«Où est passé Eliahou Gourel?» Cette question, les services de sécurité israéliens se la posent depuis vendredi soir puisque ce chauffeur de taxi de la banlieue de Tel-Aviv a mystérieusement disparu après avoir chargé des clients arabes et que son véhicule a été retrouvé vide dans la banlieue de Ramallah (territoires palestiniens).

L'affaire passionne d'autant plus l'opinion publique de l'Etat hébreu que le taximan est âgé de 61 ans, qu'il passe pour un bon père de famille, et qu'il n'a pas de casier judiciaire. Pour le ministre israélien de la Défense, Chaoul Mofhaz, Gourel aurait donc été enlevé par l'un des nombreux groupuscules palestiniens refusant la «houdna» (trêve) dans le but de l'échanger contre certains de leurs militants détenus dans les prisons de l'Etat hébreu. Une thèse également défendue par le Shabak (la Sûreté générale) puisque plusieurs organisations combattantes palestiniennes dont le Hamas ont publiquement menacé d'enlever des soldats de Tsahal si l'Etat hébreu persistait à refuser de relâcher la plupart des six mille six cents prisonniers qu'il détient.

Perquisitions

Depuis vendredi, des centaines de soldats israéliens effectuent en tout cas des perquisitions dans la banlieue de Ramallah en n'hésitant pas à boucler certains quartiers et à y proclamer le couvre-feu.
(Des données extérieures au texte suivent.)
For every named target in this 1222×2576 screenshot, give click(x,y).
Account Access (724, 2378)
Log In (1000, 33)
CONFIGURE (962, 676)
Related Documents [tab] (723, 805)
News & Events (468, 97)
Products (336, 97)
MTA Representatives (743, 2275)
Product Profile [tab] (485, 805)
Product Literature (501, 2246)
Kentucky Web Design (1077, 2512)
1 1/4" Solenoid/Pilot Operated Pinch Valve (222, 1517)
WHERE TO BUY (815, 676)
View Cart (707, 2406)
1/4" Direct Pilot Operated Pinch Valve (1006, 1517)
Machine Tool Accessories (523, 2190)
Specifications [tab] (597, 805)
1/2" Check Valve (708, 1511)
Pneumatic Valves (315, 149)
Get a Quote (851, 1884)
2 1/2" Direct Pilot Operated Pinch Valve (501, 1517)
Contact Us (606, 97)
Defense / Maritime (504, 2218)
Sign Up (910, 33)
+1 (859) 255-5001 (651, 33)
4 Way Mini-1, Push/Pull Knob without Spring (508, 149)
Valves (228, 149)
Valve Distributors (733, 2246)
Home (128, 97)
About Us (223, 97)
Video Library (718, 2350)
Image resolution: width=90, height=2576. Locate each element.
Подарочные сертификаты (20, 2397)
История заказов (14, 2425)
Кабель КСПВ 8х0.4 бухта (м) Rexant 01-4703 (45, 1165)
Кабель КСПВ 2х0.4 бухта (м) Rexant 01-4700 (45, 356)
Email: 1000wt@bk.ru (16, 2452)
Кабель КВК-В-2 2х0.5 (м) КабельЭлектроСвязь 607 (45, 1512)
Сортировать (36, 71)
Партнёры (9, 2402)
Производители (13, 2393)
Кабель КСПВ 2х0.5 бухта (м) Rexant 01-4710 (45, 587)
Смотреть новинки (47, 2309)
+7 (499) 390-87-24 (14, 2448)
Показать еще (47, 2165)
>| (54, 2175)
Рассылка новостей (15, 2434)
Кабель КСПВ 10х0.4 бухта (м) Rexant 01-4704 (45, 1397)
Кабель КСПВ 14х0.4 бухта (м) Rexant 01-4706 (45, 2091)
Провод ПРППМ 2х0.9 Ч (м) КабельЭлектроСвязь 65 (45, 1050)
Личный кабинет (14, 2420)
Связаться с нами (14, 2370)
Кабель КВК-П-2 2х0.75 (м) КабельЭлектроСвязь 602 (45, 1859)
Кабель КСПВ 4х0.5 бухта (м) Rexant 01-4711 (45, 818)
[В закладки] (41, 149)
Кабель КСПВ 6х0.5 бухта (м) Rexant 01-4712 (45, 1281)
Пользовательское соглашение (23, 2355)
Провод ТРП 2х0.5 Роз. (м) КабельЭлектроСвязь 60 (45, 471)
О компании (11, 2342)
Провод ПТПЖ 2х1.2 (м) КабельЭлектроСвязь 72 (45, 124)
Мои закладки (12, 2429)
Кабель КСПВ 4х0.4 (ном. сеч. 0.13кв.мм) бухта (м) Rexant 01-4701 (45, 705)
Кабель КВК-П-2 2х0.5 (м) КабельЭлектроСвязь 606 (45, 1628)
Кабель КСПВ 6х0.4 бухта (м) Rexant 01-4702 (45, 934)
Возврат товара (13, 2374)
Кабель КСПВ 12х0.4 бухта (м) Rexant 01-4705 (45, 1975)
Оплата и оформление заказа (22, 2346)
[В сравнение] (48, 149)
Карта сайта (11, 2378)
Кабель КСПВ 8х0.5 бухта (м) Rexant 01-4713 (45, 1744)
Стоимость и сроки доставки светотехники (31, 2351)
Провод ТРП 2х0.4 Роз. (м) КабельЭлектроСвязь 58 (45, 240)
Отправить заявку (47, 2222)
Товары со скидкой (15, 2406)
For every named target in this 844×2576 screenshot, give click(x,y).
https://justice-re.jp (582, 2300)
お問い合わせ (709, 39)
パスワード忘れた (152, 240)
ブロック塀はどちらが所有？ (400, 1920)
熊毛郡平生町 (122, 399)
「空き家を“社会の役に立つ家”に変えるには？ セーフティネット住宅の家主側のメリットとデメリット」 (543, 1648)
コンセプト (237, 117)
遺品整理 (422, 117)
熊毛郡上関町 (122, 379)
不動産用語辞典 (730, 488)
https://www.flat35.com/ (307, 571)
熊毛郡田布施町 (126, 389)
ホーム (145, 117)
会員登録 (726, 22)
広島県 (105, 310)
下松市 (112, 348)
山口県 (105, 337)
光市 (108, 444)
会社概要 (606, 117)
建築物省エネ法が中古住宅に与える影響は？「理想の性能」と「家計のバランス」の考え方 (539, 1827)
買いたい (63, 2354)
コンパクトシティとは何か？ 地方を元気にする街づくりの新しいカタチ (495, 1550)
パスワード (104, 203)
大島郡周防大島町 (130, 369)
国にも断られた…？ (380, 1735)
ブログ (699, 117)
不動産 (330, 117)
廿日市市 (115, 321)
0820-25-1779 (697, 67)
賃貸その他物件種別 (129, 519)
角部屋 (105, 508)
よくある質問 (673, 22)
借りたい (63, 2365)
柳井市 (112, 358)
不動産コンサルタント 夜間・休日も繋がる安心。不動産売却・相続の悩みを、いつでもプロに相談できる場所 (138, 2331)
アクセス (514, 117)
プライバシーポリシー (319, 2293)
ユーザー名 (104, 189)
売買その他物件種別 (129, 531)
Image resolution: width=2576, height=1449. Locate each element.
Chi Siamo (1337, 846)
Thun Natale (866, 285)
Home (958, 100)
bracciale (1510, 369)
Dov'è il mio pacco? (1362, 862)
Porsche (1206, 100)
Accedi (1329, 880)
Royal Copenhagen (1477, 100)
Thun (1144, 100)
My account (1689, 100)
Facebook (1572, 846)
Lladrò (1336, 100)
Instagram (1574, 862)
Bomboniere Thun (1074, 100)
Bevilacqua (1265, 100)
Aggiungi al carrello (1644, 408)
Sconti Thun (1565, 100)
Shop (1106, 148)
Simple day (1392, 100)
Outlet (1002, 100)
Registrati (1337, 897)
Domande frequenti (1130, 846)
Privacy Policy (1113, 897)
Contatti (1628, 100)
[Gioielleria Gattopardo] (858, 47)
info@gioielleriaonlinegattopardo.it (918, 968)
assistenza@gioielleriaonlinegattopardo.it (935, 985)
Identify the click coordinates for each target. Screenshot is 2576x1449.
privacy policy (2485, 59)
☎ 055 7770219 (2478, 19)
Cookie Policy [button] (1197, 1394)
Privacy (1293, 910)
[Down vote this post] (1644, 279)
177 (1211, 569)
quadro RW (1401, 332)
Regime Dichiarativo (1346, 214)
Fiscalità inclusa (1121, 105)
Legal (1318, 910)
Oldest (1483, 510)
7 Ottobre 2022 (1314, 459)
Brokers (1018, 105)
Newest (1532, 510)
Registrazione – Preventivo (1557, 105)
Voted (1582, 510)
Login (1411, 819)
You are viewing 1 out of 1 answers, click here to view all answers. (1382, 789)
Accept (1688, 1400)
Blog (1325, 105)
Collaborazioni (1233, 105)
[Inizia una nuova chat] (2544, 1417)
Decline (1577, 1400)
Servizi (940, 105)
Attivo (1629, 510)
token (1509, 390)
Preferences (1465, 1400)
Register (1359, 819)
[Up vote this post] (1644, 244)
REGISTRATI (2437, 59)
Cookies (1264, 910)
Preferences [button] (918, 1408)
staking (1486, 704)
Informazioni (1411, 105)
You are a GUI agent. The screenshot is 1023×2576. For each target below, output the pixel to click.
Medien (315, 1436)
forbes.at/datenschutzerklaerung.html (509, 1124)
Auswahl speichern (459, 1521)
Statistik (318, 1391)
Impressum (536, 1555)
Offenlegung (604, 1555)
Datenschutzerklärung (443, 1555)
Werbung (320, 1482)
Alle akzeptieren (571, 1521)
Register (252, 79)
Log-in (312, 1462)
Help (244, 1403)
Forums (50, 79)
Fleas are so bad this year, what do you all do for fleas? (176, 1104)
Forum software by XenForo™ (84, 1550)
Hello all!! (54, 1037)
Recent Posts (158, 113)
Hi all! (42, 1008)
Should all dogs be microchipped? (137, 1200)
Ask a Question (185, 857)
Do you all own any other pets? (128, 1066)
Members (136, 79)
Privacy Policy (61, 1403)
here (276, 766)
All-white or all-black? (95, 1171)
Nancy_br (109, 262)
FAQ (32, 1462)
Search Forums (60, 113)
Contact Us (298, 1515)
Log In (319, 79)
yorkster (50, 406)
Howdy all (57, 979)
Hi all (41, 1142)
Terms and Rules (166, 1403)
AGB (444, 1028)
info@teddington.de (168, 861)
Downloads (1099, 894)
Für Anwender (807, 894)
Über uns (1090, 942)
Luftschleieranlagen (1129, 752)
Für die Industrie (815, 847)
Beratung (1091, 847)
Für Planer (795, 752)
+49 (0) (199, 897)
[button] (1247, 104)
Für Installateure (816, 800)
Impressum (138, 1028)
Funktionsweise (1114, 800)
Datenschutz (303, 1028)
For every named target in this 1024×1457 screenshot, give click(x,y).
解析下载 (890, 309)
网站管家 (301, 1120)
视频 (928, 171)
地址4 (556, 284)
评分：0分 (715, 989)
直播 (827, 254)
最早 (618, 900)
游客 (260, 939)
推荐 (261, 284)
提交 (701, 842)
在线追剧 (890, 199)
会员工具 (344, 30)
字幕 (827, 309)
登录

En outre, Mofhaz, qui a exercé de fortes pressions sur son homologue palestinien de la Sécurité intérieure Mohamad Dahlan, a obtenu que la police palestinienne lance ses propres recherches en Cisjordanie afin de retrouver le chauffeur.

La disparition de Gourel ne pouvait tomber plus mal, car elle accentue la tension entre Israël et l'Autorité palestinienne (AP) au moment où le gouvernement d'Ariel Sharon lance une nouvelle campagne destinée à déstabiliser Yasser Arafat. Estimant que le président palestinien «sape les efforts de paix» entrepris par son propre premier ministre, Mahmoud Abbas, l'Etat hébreu a en effet informé Washington de son intention de «réexaminer son lieu de résidence et son statut». Concrètement, cela signifie qu'Arafat ne bénéficiera plus de l'immunité de fait qui lui était accordée jusqu'à présent et qu'il pourrait, comme le souhaitent les «faucons» israéliens, être expulsé des Territoires à n'importe quel moment.

Avant de s'envoler dimanche à destination de Londres et d'Oslo où il sera reçu officiellement par ses homologues britannique Tony Blair et norvégien Kjeli Magne Bondevik, Sharon a d'ailleurs enfoncé le clou en accusant le président palestinien de «retarder la paix» et «d'avoir adopté la stratégie de la terreur». Des propos qui sont, par ailleurs, développés en long et en large depuis quelques jours par les commentateurs de la presse israélienne selon lesquels Arafat «encouragerait le terrorisme en sous-main» et «saperait l'autorité d'Abbas en l'empêchant l'agir».

Un rôle pour l'Europe?

Officiellement, la tournée de Sharon à Londres et à Oslo a pour but d'améliorer les relations difficiles entre Israël et l'Europe. Dans une série d'interviews accordées avant son départ, le premier ministre de l'Etat hébreu a d'ailleurs laissé entendre que celle-ci «pourrait avoir un rôle à jouer dans le processus de paix», mais à la condition «qu'elle ait une position plus équilibrée». Pour cela, Sharon demande donc aux dirigeants européens d'«écarter Arafat de la vie publique» en refusant de le rencontrer et d'avoir des contacts téléphoniques avec lui. Sera-t-il entendu? C'est peu probable, même si certains des responsables politiques italiens et slovaques de passage dans la région refusent déjà de se rendre à la «Moukhata», le bâtiment de Ramallah dans lequel le leader de l'AP vit reclus depuis plus d'un an.

Profitant de la visite que lui rendait samedi une délégation de juristes britanniques, ce dernier a en tout cas promis «de ne pas se laisser faire» si les soldats de Tsahal tentaient de l'expulser. Il a également ajouté que les déclarations de Sharon «ne l'étonnent pas». «Est-ce la première fois qu'il dit des choses pareilles?», a-t-il poursuivi. «Il racontait déjà les mêmes histoires durant le siège de Beyrouth en 1982 et pourtant je suis toujours là.»